Древнейшие остатки ископаемых организмов из горных пород возрастом около 3,5 млрд. лет относятся к микробным фотосинтетикам-цианофитам (неточно именуемым сине-зелеными водорослями) — далеко не самым примитивным организмам. Происхождение жизни, следовательно, отодвигается к еще более ранней дате, практически к формированию Земли, около 4-4,5 млрд. лет назад. Геохимики сейчас полагают, что жизнь могла возникнуть в относительно короткий период существования метан-аммиачной атмосферы с примесью углекислого газа и азота. Большое количество метана и аммиака поступало из недр Земли в атмосферу только до образования земного ядра, в дальнейшем вулканические газы состояли в основном из двуокиси углерода и воды с примесью окиси углерода и водорода, и атмосфера быстро окислялась за счет фотолиза.

Первичная метан-аммиачная атмосфера давала сильный парниковый эффект, доводя температуру на поверхности Земли до 300° С. Из атмосферы в океан ежегодно поступали миллионы тонн различных органических соединений. Лабораторные опыты показали, что в подобных условиях можно получить не только все двадцать аминокислот, образующих белки, но также и нуклеотиды — буквы генетического кода. Жизнь возникла в условиях, которые для современной жизни непригодны (это следовало бы иметь в виду при обсуждении вопроса о жизни на других планетах).

Некоторые бактерии имеют кристаллы магнетита, образующие внутри клетки некое подобие компасной стрелки. Они могут двигаться вдоль силовых линий магнитного поля. Поскольку поле имеет вертикальную составляющую, то «компасная стрелка» помогает им опуститься ниже насыщенной кислородом зоны. Их притягивают скопления железа, на окисление которого расходуется избыток кислорода.

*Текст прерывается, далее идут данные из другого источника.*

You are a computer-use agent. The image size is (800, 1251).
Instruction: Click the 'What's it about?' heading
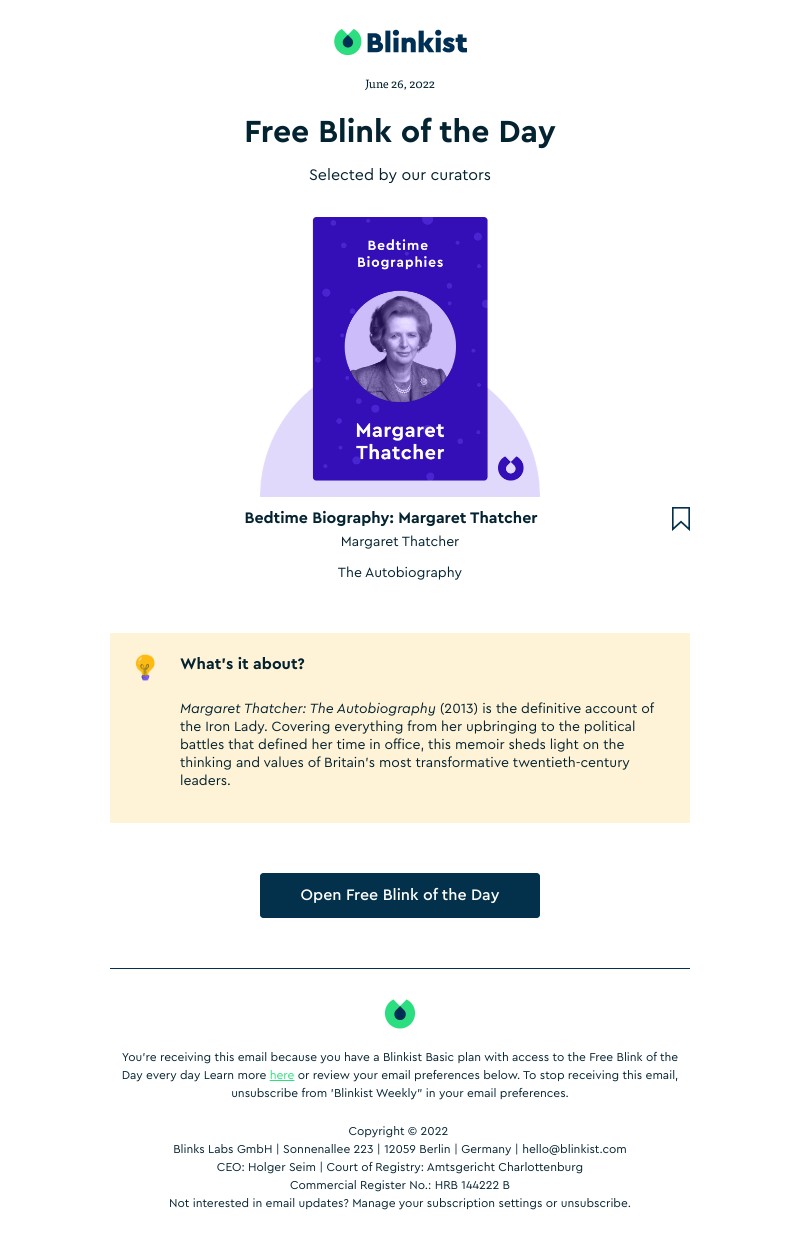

В древнейших осадочных толщах содержатся гигантские залежи слоистых железных руд, в образовании которых принимали участие бактериеподобные организмы, еще нуждавшиеся в защите от кислорода.

Следующим шагом было появление анаэробных, нечувствительных к кислороду цианофитов, образующих многослойные маты, находимые в древнейших осадочных породах. Совершенствование фотосинтетического аппарата позволило им использовать видимую часть спектра после того, как ультрафиолетовое излучение было ограничено озоновым экраном.

В течение почти 2 млрд. лет бактериальные маты оставались наиболее устойчивой формой биотических сообществ. Их воздействие на среду обитания было весьма значительным, но, в основном, неблагоприятным для самих бактериальных сообществ, вынуждая эти последние совершенствовать свою структуру. В любой, даже самой консервативной системе рано или поздно возникает авторегуляция, ослабляющая эффект внешних воздействий.